Since every episode has a wedding, the spectacle, both in terms of clothes and casualties continues to roll quite engrossingly.

For someone who self-confessedly doesn't engage with or follow fashion designers and their seasonal collections but is conversant with trends, Singh's process is minus the traps of "fashion". For this series, she mixes subtle with loud, trendy with classy, expensive designer wear with street style, sophistication with bling, casual with stiffly formal given who she is dressing. Or, well, undressing—both literally and metaphorically. There is even a scene shot at the Raw Mango store in Colaba, Mumbai—a Sanjay Garg lehnga-set is hung out for a bride to try.

No doubt, Singh gets to work with some good (and many good looking) actors. Dhulipala shown as the most well-groomed of the lot given the role she plays is unfortunately wooden in her acting skills. But she looks the part. On the other hand, Arjun Mathur who engagingly plays Karan Mehra, a regular gay guy as hunted and haunted as many will be—comes out looking vulnerable, yet wise and full of survival steel. You don't care about the brand of his shoes and he is thankfully not the caricaturised gay man in camp.

Then there is Adil Khanna, the rich industrialist who sleeps on a stomach full of conflicts played by Jim Sarbh. Good guy, bad guy—never mind—his suits or soft jackets don't cut it one way or the other. Kalki Koechlin, who plays Faiza Naqvi is attractive in a vampish way—her clothes don't make her stand out but the fickleness of her moods does.

Besides Dhulipala's effortful, high-end wardrobe—a nice nude bag and sexy lingerie included, the other character who is a delight to watch for the styling is Jazz or Jaspreet Kaur played by Shivani Raghuvanshi. She belongs to a lower middle class family from a not-so-hip area of Delhi. From street side earrings to her frizzy hair, she mirrors the transitions she wants to make and some that she never will.

Singh's work appeals best when she uses significant little details—like the nosepin Dhulipala loses when she moves from one class of society to another. Or how one of the grooms gets his forehead threaded while he is being preened and prepped for his wedding. My favourite scene is of Dhulipala naked but for a few kilos of precious jewellery in a bathtub. She shines.

Scenes such as these are clearly the result of what the executive producer of the series and director of three episodes Nitya Mehra calls "collaborative work."

Nitya Mehra: Five's Not a Crowd

"Very early on, Zoya and I had discussed the personalities of the main characters and how they will look," says Mehra who directed three of the nine episodes. This fundamental clarity helped strengthen and evolve the main characters as other actors and plots wove in and out. "Tara Khanna is almost overly styled because she believes that her appearance and clothes will help her cut through society," says Mehra.
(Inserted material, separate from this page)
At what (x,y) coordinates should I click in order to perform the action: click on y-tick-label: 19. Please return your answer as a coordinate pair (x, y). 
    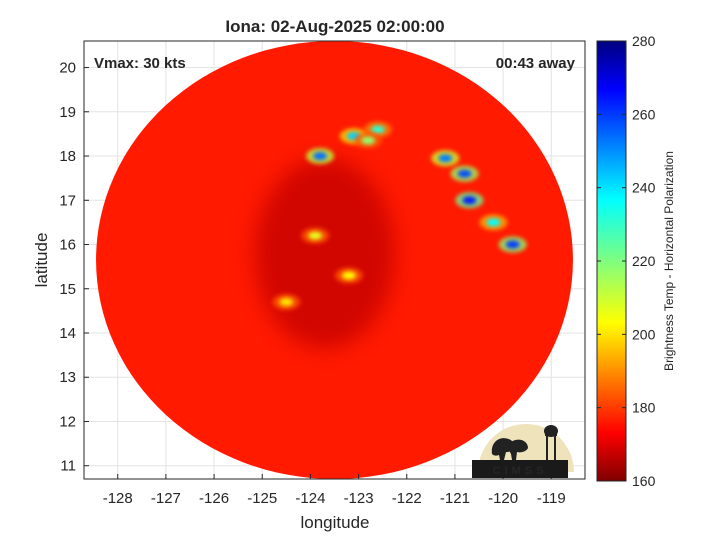
    Looking at the image, I should click on (68, 112).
On the other hand, she says Faiza played by Koechlin doesn't need to make a point in her life through clothes.

Explaining how Singh worked on the basis of the internal characterisation—Mehra says, "Arjun Mathur is subtly dressed, while Jim Sarbh could not have been excessively styled either for fear of losing the details of the grey character he plays."

Mehra says her inputs on clothes and look went in the episodes she directed. References from the work of designer Arjun Saluja for Mathur's classic and cool looks, insights from her visits to Rajasthan for a palace wedding that get reflected in an episode where a female pilot gets married to a royal descendant—you notice pastel, printed chiffon saris, pallu wrapped around the shoulder and the unmissable pearls. Or in another, the jewel-toned green of Deepti Naval's bridal outfit for a wedding set in an old haveli.

Made in Heaven may not promise existential insights every time a bride and groom utter the vows but the hide and seek it plays with irony and prettiness, with dark and lite is wow.